BEGIN Extracted information
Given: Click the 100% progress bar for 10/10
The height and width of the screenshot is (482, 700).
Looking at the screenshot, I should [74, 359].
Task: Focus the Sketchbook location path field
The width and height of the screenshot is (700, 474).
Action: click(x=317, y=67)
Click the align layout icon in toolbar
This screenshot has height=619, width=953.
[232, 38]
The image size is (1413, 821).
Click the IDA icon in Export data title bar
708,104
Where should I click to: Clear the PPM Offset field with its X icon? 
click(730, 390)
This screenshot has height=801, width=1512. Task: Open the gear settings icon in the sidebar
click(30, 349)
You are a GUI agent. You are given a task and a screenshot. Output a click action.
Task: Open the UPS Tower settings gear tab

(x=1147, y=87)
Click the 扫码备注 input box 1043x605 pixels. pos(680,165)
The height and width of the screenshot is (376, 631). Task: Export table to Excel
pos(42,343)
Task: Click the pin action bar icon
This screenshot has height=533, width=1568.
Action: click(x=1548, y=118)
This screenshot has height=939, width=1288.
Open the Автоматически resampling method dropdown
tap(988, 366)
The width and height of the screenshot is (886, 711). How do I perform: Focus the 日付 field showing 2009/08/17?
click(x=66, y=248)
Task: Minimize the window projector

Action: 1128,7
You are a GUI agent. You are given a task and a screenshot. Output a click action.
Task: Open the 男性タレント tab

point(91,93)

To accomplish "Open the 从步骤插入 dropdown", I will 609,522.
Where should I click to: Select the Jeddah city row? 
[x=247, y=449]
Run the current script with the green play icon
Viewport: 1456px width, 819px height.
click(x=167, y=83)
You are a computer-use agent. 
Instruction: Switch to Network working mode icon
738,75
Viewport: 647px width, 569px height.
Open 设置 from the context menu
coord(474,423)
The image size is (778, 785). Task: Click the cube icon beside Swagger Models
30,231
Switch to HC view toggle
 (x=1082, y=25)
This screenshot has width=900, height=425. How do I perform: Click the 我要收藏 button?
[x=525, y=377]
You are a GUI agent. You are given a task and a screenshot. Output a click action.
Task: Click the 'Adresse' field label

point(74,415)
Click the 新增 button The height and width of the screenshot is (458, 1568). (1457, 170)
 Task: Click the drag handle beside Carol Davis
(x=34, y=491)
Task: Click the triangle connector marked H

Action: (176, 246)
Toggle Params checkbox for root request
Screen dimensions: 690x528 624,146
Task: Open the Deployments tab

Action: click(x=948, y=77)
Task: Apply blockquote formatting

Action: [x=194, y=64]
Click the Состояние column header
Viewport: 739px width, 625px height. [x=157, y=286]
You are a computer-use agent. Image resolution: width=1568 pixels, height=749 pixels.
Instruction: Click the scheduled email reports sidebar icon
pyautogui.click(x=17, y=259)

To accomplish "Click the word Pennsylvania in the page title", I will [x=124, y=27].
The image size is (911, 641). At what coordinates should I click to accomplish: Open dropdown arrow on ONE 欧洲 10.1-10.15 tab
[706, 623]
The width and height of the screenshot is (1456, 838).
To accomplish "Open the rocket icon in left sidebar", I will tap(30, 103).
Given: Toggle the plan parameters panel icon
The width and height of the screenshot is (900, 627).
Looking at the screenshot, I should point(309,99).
END Extracted information
Task directions – What do the lines above say from the one containing "Viewport: 647px width, 569px height." down to the one containing "Click the 新增"? Return them exactly, both end lines included, and only them.

Output –
Viewport: 647px width, 569px height.
Open 设置 from the context menu
coord(474,423)
The image size is (778, 785). Task: Click the cube icon beside Swagger Models
30,231
Switch to HC view toggle
 (x=1082, y=25)
This screenshot has width=900, height=425. How do I perform: Click the 我要收藏 button?
[x=525, y=377]
You are a GUI agent. You are given a task and a screenshot. Output a click action.
Task: Click the 'Adresse' field label

point(74,415)
Click the 新增 button The height and width of the screenshot is (458, 1568). (1457, 170)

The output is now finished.